RWE Generation SE
To start as soon as possible, full time, permanent
About the role
Join our Operational Technology (OT) Security Services team and play a key role in monitoring, analysing and responding to security threats and incidents. You will also help improve our detection capabilities and knowledge base, protecting the Operational Technology environments that are critical for RWE Generation’s flexible power generation and hydrogen (H₂) production.
We are an international, hybrid team across Germany, the Netherlands and the UK, working with transparency, respect, collaboration and a healthy sense of fun.

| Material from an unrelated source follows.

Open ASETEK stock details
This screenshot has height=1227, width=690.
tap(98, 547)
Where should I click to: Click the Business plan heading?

At the heart of our work is the OT Security Operations Center (OT SOC), where we provide network monitoring, threat and vulnerability management, asset and configuration support, as well as security assessments, system hardening and red/purple team activities.
Your tasks in this role:
1. Monitor and analyse security events and alerts using SIEM, NSM and related tools.
2. Respond to incidents in real time, from containment and recovery to reporting and follow-up.

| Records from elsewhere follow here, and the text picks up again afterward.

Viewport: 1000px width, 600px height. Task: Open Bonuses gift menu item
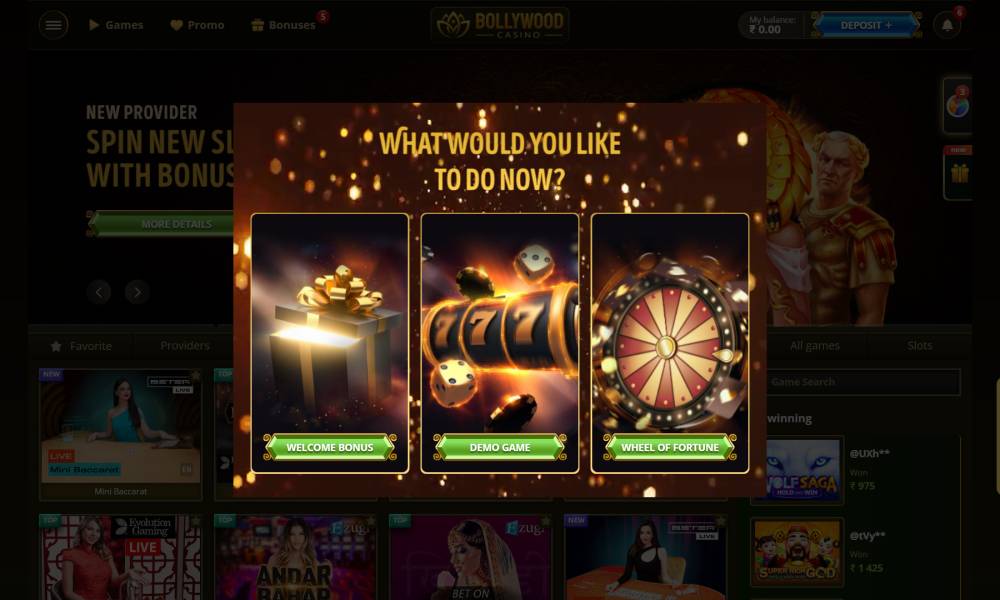284,25
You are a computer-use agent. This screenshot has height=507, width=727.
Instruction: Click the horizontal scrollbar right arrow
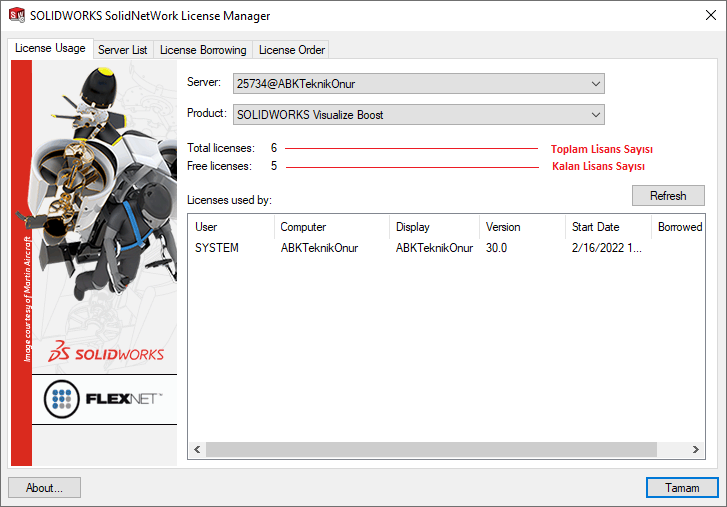click(x=697, y=451)
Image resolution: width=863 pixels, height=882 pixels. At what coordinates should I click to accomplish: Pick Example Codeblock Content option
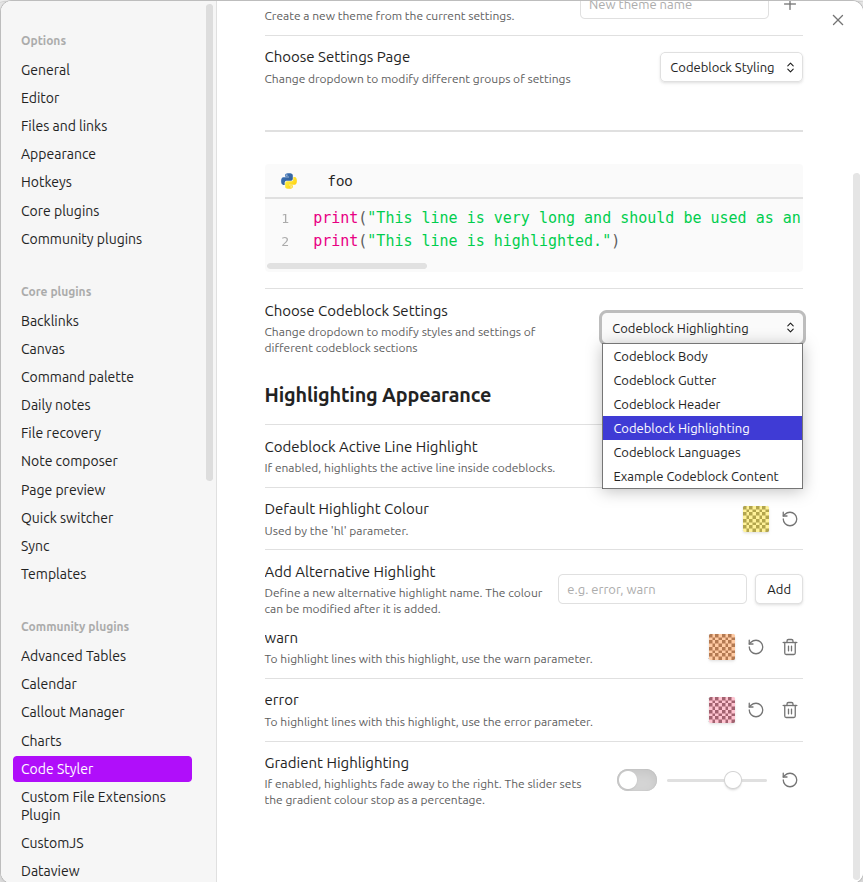pos(696,476)
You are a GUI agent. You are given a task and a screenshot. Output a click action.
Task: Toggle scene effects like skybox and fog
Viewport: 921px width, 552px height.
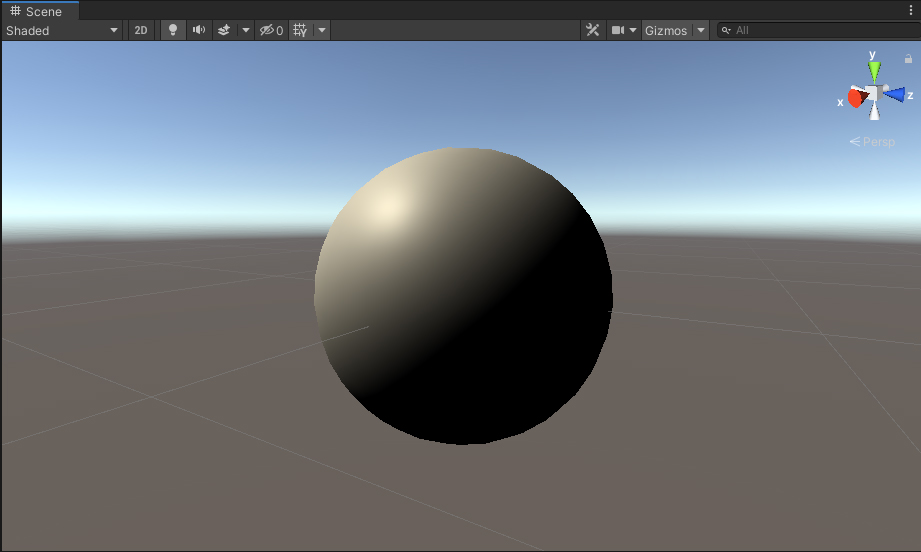[x=224, y=30]
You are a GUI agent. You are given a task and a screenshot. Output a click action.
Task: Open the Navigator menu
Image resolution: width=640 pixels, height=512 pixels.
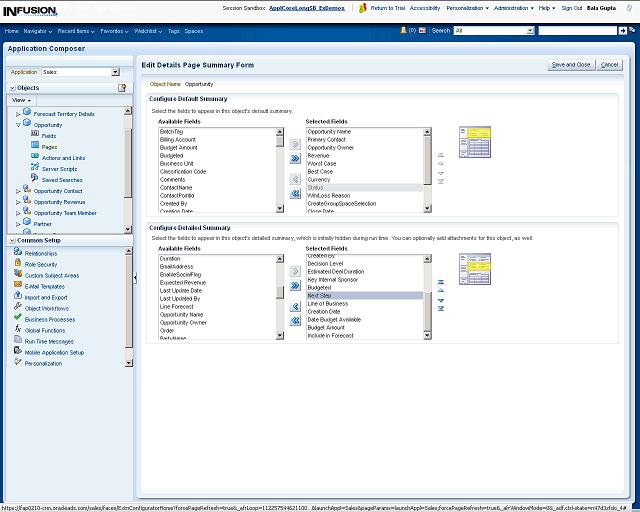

3. Develop and maintain detection use cases and incident response playbooks for OT/ICS threats.
4. Assess and improve visibility by identifying and closing monitoring and logging gaps.
5. Investigate incidents thoroughly, performing root cause analysis and sharing lessons learned.
6. Document clearly and consistently all findings, incidents and improvements.
7. Contribute to continuous improvement of processes, tooling, documentation, audits and knowledge sharing.
This role includes on-call duties and occasional travel to sites and team meetings in Germany, the Netherlands, the UK and Turkey.
Your profile
8. A completed degree in Cybersecurity, IT, Engineering, Computer Science or comparable field, or equivalent work experience.
9. Experience with NSM tools (e.g. Dragos, Claroty, Tenable) and log/security analysis platforms (Elastic, Splunk, Wazuh, Graylog, Zeek, Suricata); Solid knowledge of SIEM, SOAR, IDS/IPS and endpoint security.
10. Hands-on experience with incident response and familiarity with the MITRE ATT&CK for ICS framework.
11. Familiarity with OT/ICS protocols such as Modbus, DNP3, OPC, PROFINET, S7Comm, IEC 60870-5-104, MMS.
12. Strong communication skills in English and German.
Advantageous, but not essential
13. Relevant certifications (e.g. GRID, GICSP, GCIH, CompTIA CySA+, Security+).
14. Skills in scripting/automation (Python, PowerShell) and security in virtualisation (VMware, KVM, KubeVirt) and container environments (Kubernetes, Docker).
15. Experience at a SOC Managed Service Provider or in industrial/OT environments (energy, manufacturing, telecom or critical infrastructure).
RWE is committed to creating a diverse and inclusive environment – we value your passion, your willingness to learn and your desire to thrive. So, if you don’t display all the skills above but think this is the job for you, need flexible working arrangements or adjustments which aren’t outlined already, we would still like to hear from you.
Your benefits
16. Meaningful Work – Make a real impact by contributing to a safe and skilled workforce and directly supporting our organization’s success.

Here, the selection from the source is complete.